California delegation issues letter to EPA in support of RFS

By Erin Voegele | August 09, 2016

On Aug. 8, members of the California delegation sent a letter to U.S. EPA Administrator Gina McCarthy, urging the agency to increase final renewable fuel standard (RFS) blending targets to statutory levels. The letter also highlights the importance of the RFS program and notes that the EPA’s flawed methodology would absolve obligated parties from requirements to provide higher biofuel blends.

Within the letter, the delegation indicates companies in California are working on a wide range of biofuels, from algae and biodiesel to those involving municipal solid waste, supporting nearly 60,000 jobs within the state. The letter stresses that the EPA’s proposed RFS rule for 2017 threatens progress being made in the sector.

Regarding the “distribution wavier” methodology employed by the EPA, the delegation states it has had a chilling effect on biofuels investment since initially proposed in November 2013. “Under this methodology, which Congress previously rejected, EPA allows the oil industry to avoid its statutory blending obligation by claiming there is inadequate infrastructure to bring more biofuels to consumers,” said the delegation in the letter. “Yet due to the fact that the oil industry controls the fuel distribution infrastructure, the EPA is essentially allowing the oil industry to cap the RFS and limit future growth in the biofuels sector. Since first proposed in 2013, these distribution waivers have created considerable uncertainty, stalled investment in biofuels, and driven innovation and investment overseas.” The letter also notes that there has not been a single commercial-scale cellulosic project announced in the U.S. since the 2013 rule was proposed, while development is proceeding in Brazil, Europe and China.

Emily Skor, CEO of Growth Energy, has spoken out in support of the letter. “The letter explicitly urges EPA to put the RFS program back on track by finalizing blending targets that are in line with Congress’ original intent,” she said. “The RFS program has been a resounding success. EPA’s methodology, as it currently stands will let the obligated parties off the hook, decreasing the commercial availability of higher blends, such as E15. By returning to the statutory levels, the administration would will send a signal to the renewable fuels industry that they are committed to achieving the goals of carbon reduction, a free and fair fuel marketplace where consumers have a choice, and reaffirm their commitment to reduce our dangerous dependence on foreign oil.”

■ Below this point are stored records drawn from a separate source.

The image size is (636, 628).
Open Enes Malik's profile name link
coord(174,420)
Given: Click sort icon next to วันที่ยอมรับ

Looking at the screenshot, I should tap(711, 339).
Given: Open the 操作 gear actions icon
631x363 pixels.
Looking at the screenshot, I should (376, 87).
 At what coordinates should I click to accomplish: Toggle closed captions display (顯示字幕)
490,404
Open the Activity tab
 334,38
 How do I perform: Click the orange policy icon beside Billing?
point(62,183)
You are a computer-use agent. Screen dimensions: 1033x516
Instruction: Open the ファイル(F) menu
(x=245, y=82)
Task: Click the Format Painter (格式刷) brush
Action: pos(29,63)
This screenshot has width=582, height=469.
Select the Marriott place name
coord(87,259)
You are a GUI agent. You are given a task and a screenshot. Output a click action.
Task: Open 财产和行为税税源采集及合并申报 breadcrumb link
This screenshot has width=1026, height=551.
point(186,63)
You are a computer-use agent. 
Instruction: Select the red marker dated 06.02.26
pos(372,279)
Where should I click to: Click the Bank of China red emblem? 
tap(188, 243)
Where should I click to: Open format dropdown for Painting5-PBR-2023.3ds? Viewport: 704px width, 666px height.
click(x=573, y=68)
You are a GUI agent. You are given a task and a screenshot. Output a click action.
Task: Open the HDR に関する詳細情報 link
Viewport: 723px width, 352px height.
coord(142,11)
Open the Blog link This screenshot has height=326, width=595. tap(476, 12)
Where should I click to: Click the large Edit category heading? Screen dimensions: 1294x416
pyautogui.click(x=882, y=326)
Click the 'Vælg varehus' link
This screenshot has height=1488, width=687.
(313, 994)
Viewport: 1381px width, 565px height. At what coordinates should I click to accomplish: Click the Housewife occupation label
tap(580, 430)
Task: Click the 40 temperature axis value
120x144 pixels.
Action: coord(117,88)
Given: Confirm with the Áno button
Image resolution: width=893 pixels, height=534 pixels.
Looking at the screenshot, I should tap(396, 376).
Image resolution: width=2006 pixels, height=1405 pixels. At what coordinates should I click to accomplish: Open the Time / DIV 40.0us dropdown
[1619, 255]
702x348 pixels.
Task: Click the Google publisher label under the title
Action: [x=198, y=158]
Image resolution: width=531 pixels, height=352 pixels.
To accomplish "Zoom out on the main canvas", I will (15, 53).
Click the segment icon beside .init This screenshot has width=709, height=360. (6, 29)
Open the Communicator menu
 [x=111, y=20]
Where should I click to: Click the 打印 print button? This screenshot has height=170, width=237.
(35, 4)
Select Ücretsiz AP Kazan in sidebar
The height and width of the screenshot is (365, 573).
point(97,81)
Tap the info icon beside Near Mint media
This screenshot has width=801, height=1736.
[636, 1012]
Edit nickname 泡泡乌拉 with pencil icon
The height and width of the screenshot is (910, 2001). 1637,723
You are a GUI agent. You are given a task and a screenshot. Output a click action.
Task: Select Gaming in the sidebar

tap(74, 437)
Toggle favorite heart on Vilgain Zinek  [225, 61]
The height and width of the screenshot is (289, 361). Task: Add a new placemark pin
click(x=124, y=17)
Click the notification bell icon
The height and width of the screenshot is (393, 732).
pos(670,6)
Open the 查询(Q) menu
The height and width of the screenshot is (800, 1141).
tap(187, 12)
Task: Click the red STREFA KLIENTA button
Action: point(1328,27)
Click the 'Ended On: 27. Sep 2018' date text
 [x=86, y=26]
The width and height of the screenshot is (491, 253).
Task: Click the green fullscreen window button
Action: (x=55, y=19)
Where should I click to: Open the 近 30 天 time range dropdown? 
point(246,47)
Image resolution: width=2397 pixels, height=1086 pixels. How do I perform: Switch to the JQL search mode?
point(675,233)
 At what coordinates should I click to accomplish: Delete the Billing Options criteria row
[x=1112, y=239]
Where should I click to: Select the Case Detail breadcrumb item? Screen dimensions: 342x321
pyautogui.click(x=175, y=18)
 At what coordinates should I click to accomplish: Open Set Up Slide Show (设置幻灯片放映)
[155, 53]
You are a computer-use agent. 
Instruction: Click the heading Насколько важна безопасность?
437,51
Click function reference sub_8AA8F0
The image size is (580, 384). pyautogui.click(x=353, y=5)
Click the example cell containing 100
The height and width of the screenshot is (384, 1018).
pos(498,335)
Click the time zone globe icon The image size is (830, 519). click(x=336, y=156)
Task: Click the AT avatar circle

“We commend these members of Congress for supporting renewable fuels by acknowledging the industry’s tremendous innovation, investment and contributions. The biofuels industry and the RFS are advancing consumer choice, job creation and environmental improvement by reducing greenhouse gas emissions and removing other toxic alternatives, which have been proven to cause cancer, smog and groundwater contamination. Getting the RFS back on track is critical if we wish to continue to build on the progress already achieved,” Skor continued. “The RFS is our nation’s most successful energy policy, and the biofuels industry is an American success story. We thank this group of representatives for their commitment to fostering growth in the American biofuels industry, and stand with them in support.”

A copy of the letter can be downloaded from the website of Rep. Eric Swalwell, D-Calif.